In Canadian by October (mind you this is before global temperature change) the heat of the summer days has cooled off and it is possible to be outside in ambient air. The days are crisp and temperate, and the nights are cool enough to energy the warmth of sweaters and woolly blankets, You can heat up a kitchen with a morning of cooking and not need to turn on fans to endure the heat while you enjoy the smell of a well prepared meal. The harvest has been brought in and counted against the cold of winter that may, or may not come.
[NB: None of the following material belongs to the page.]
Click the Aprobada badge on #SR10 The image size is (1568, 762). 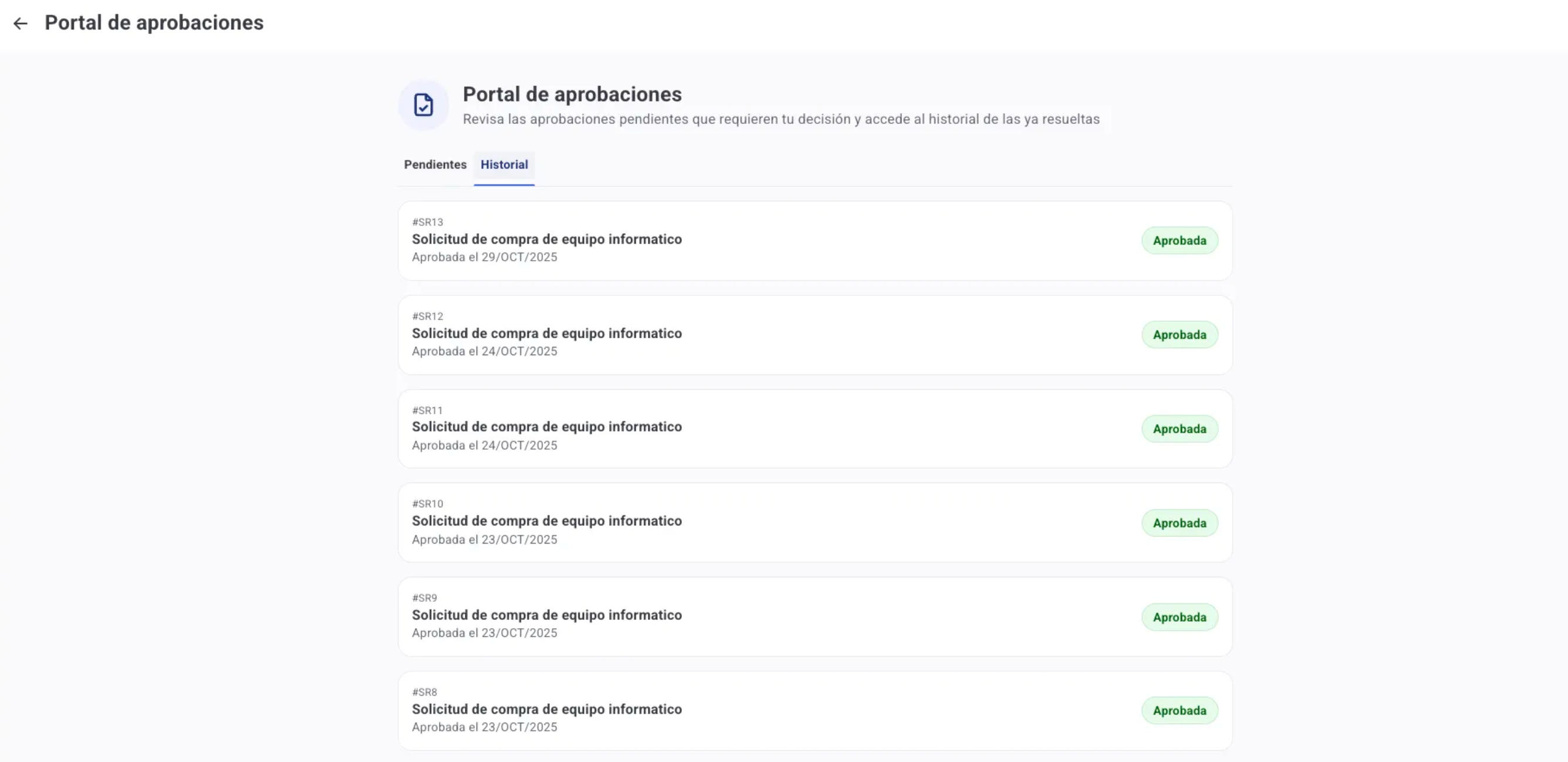coord(1178,523)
But the times have changed; it is hard to know now what the weather will be like. And substantial masks will make it hard to know if you can see your breathe or not. It may be harder to think of things to give thanks for. The safety of family and friends will surely be one thing. Having suffered all the turmoil and tempest the year has brought throughout the world is another. But there may be grieving also; for people, times, and places that have been lost. And faded hopes and dreams for the future. But still, we will give thanks. We can do no other.
“For the LORD your God is bringing you into a good land, a land with flowing streams, with springs and underground waters welling up in valleys and hills, a land of wheat and barley, of vines and fig trees and pomegranates, a land of olive trees and honey, a land where you may eat bread without scarcity, where you will lack nothing, a land whose stones are iron and from whose hills you may mine copper. You shall eat your fill and bless the LORD your God for the good land that he has given you.” (Deuteronomy 8:7 – 10)
Canadian Thanksgiving reminds me of my childhood and my growing up years. The blessings and abundance listed in this passage from Deuteronomy were an expected reality in those days. Yes, there were some hard times, but those only made the blessings that I knew more sweet and savored.
“Take care that you do not forget the LORD your God, by failing to keep his commandments, his ordinances, and his statutes, which I am commanding you today. When you have eaten your fill and have built fine houses and live in them, and when your herds and flocks have multiplied, and your silver and gold is multiplied, and all that you have is multiplied, then do not exalt yourself, forgetting the LORD your God, who brought you out of the land of Egypt, out of the house of slavery, who led you through the great and terrible wilderness, an arid wasteland with poisonous snakes and scorpions. He made water flow for you from flint rock, and fed you in the wilderness with manna that your ancestors did not know, to humble you and to test you, and in the end to do you good. Do not say to yourself, “My power and the might of my own hand have gotten me this wealth.” But remember the LORD your God, for it is he who gives you power to get wealth, so that he may confirm his covenant that he swore to your ancestors, as he is doing today.” (Verses 11 – 18)
Thanksgiving, whether Canadian or US or wherever you are when you celebrate, is a time to remember the mercies and blessings you have received. And time to gather, as you can, with family and friends to renew the ties of companionship and harmony. And it is a time to look toward the future, gathering up one’s strength and courage for the long days that may be ahead. May you, beloved reader, find a way to celebrate that you have gotten this far; and to remind yourself that you are not alone as you journey forward. Shalom & Selah!